The Committee’s Director said that if the current voluntary approach to cutting farming emissions does not deliver, other steps will be needed
The Committee’s Director said that if the current voluntary approach to cutting farming emissions does not deliver, other steps will be needed

The government has released a new climate change report, calling for any new agricultural policy introduced post-Brexit to include measures to ensure reductions in agriculture’s greenhouse gas emissions.

Parliament’s Climate Change Committee’s report (‘Meeting Carbon Budgets – Implications of Brexit for UK climate policy’) shows that since the passage of the UK’s Climate Change Act in 2008 industry and power generators have achieved cuts in greenhouse gas emissions of around 50%, and the waste industry has cut emissions by a huge 80%.

In that period, agricultural emissions do not appear to have dropped at all.

The Committee’s Director said that if the current voluntary approach to cutting farming emissions does not deliver, other steps will be needed.

Lord Krebs, Chair of the Climate Change Committee’s Adaptation Subcommittee agreed with the sustainable environmental charity Soil Association that the UK needs to see more sustainable management of soils, to build the carbon content of soils.

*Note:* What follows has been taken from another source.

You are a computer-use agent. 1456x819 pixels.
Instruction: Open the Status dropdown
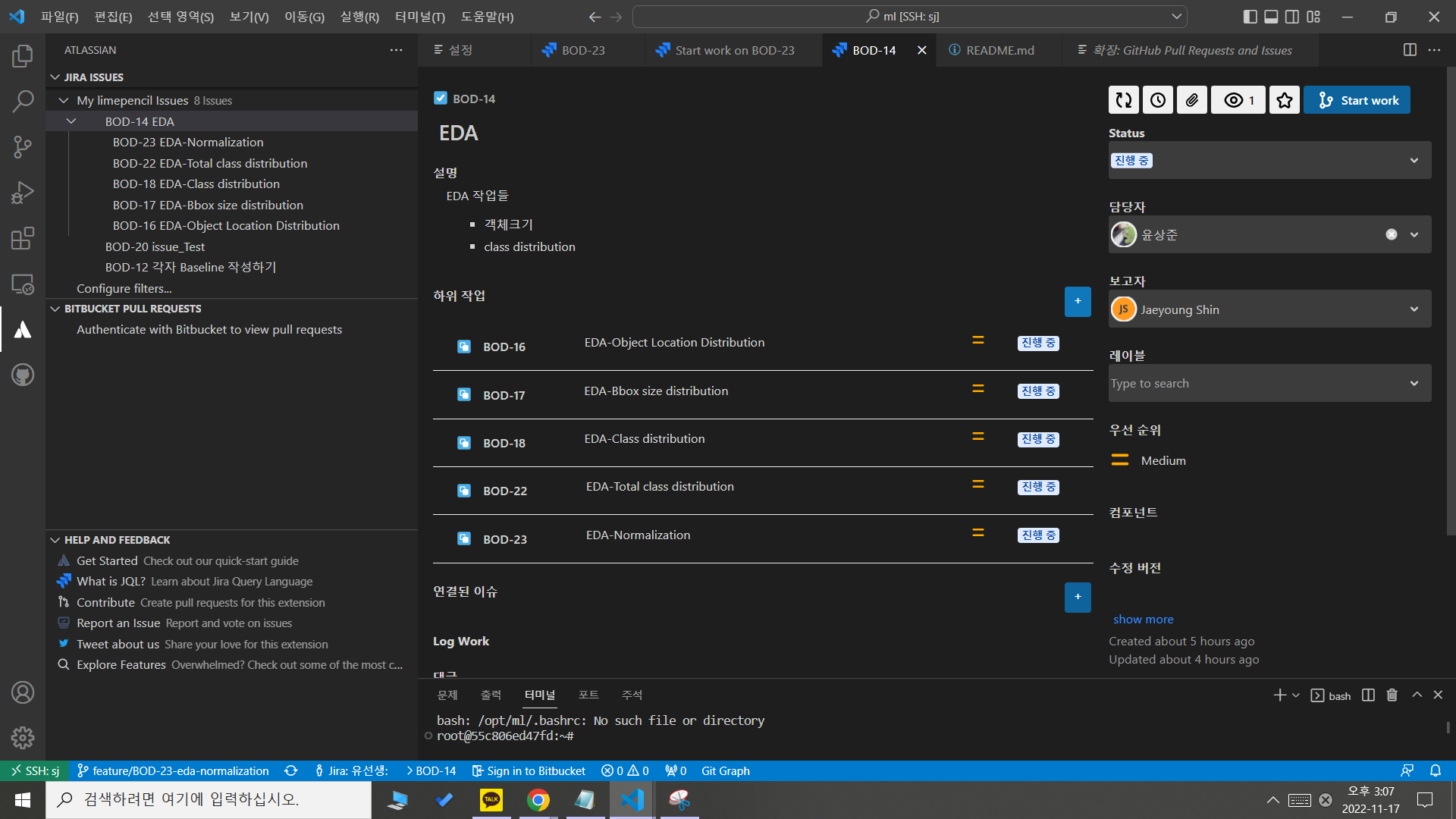(1269, 161)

He said that any new support for farming post-Brexit should ensure that public subsidies ‘bring to the fore’ incentives to save carbon.

Peter Melchett, Soil Association Policy Director said: “The ambitious new targets agreed at the Paris climate summit, which comes into force on 4 November, will require further cuts in UK emissions if we are to keep global temperature changes below 2 degrees centigrade, with zero carbon emissions from farming after 2050.

“Government scientists have long recognised this will require a revolution in farming, and it is vital that any post-CAP payments to farmers start to encourage that transition”.